Afirman que sus decisiones están “plagadas de errores flagrantes o aparentes sesgos disuaden a las empresas de presentar demandas, mientras que algunas inversiones se retrasan o se suspenden ante las dudas sobre el cumplimiento de los contratos” que abarcan energías renovables como hidrocarburos, además de infraestructura asociada, como líneas de transmisión, gas y almacenamiento.

Sobre el particular, la Coparmex plantea que la estabilidad económica y jurídica deben ser un compromiso innegociable, y si se pretende atraer inversión al país, hay que evitar enviar señales contradictorias con reformas que generan polarización y cuestionamientos”.

Juan José Sierra Álvarez, presidente del sindicato patronal afirmó que “en los últimos años, la acumulación de reformas ha generado señales de cautela en el mercado interno y externo, lo que demuestra que la confianza no se decreta: se construye con reglas claras, estabilidad y diálogo constructivo”.

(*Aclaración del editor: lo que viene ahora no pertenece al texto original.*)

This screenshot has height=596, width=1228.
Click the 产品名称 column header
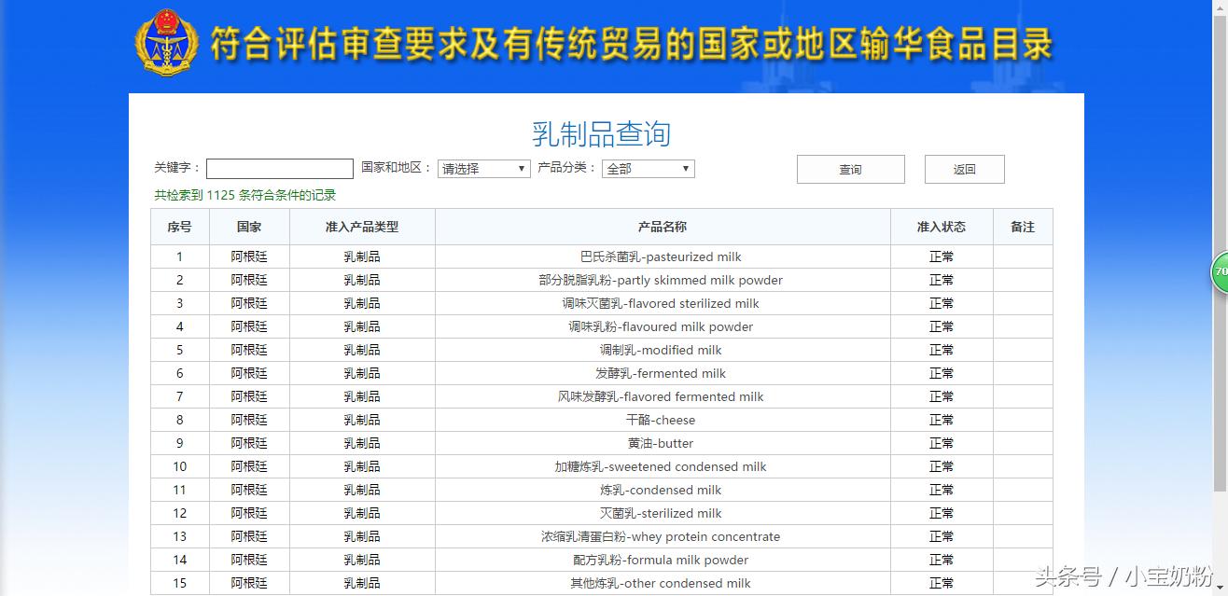click(x=661, y=226)
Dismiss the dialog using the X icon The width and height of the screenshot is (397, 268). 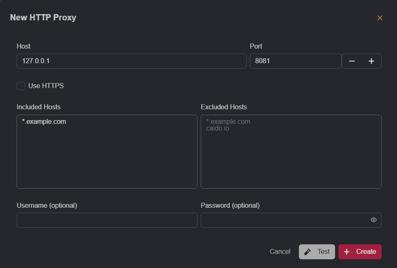[380, 18]
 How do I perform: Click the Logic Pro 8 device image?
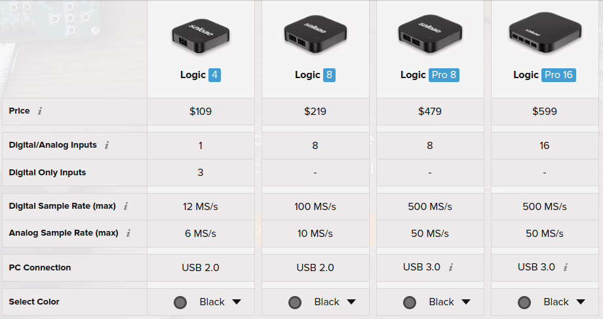click(x=429, y=35)

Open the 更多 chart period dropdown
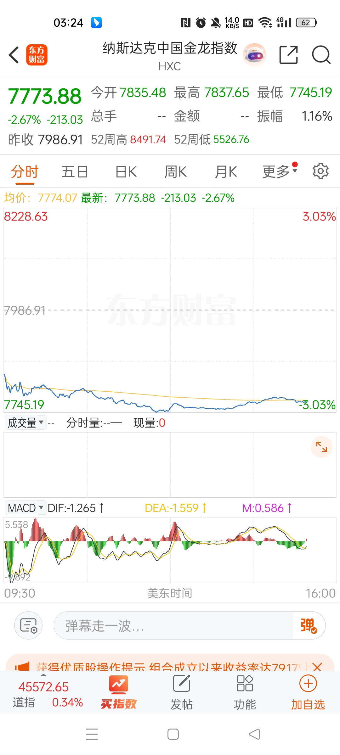pos(280,172)
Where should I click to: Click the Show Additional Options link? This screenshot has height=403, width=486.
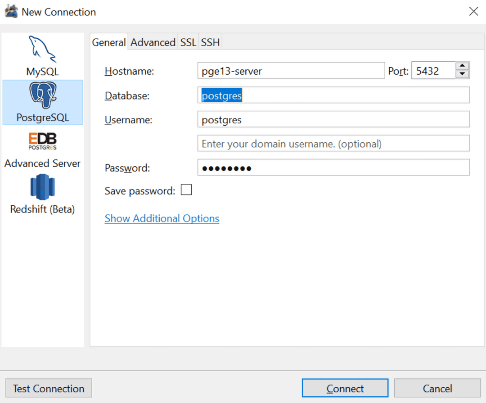point(162,218)
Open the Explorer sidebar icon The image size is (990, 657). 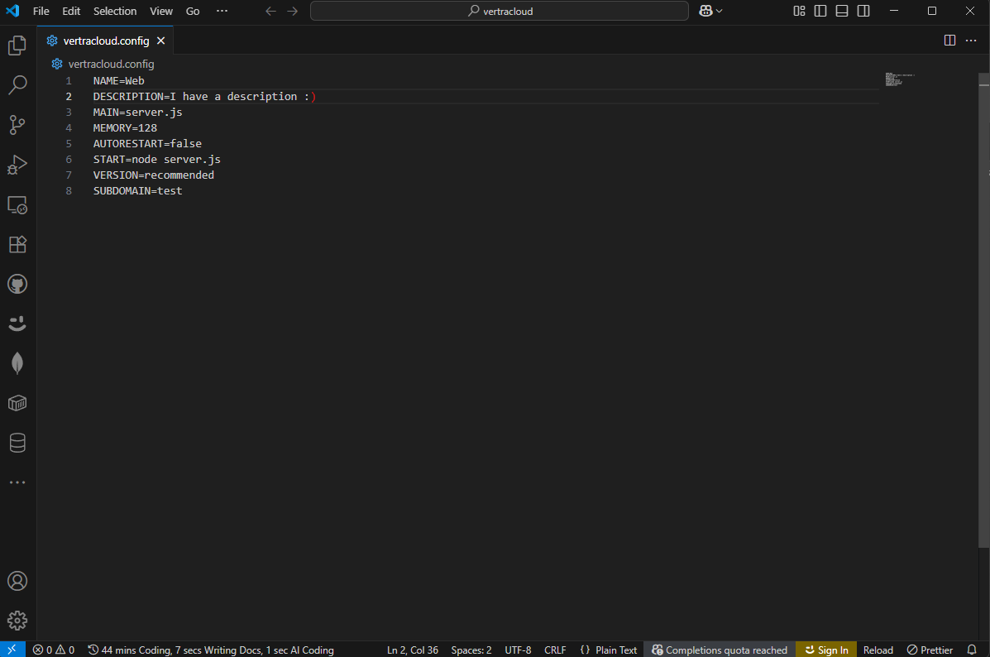coord(17,46)
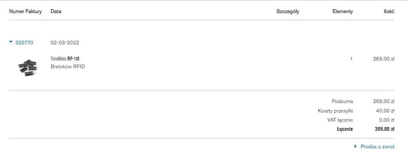This screenshot has height=167, width=408.
Task: Click the item price 269,00 zł in product row
Action: (384, 59)
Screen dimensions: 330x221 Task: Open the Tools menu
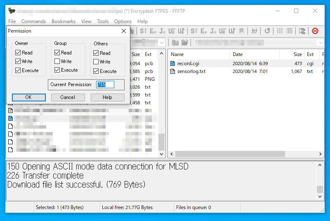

Coincidentemente con Brett Carmel, socio fundador de Seale & Associates considera que el principal incentivo para los inversionistas es la claridad y la certeza. Eso es lo que buscan. Quieren claridad y certeza para que, al realizar una inversión, sepan cómo será el entorno para su negocio en el futuro”.
En suma, no hay confianza para invertir en proyectos directos, aunque sí en papeles de gobierno, como ocurrió con Pemex que de nuevo colocó en el mercado a tres plazos y tasas distintas por más de 63 mil millones de pesos que en un principio eran 31 mil 500 millones, pero la gran demanda duplicó la oferta de compra.

Dicen que ese dinero servirá para pagar a pasivos financieros con vencimiento en este año, aunque la verdad ya no se sabe. Por lo pronto más deuda con cargo a los contribuyentes.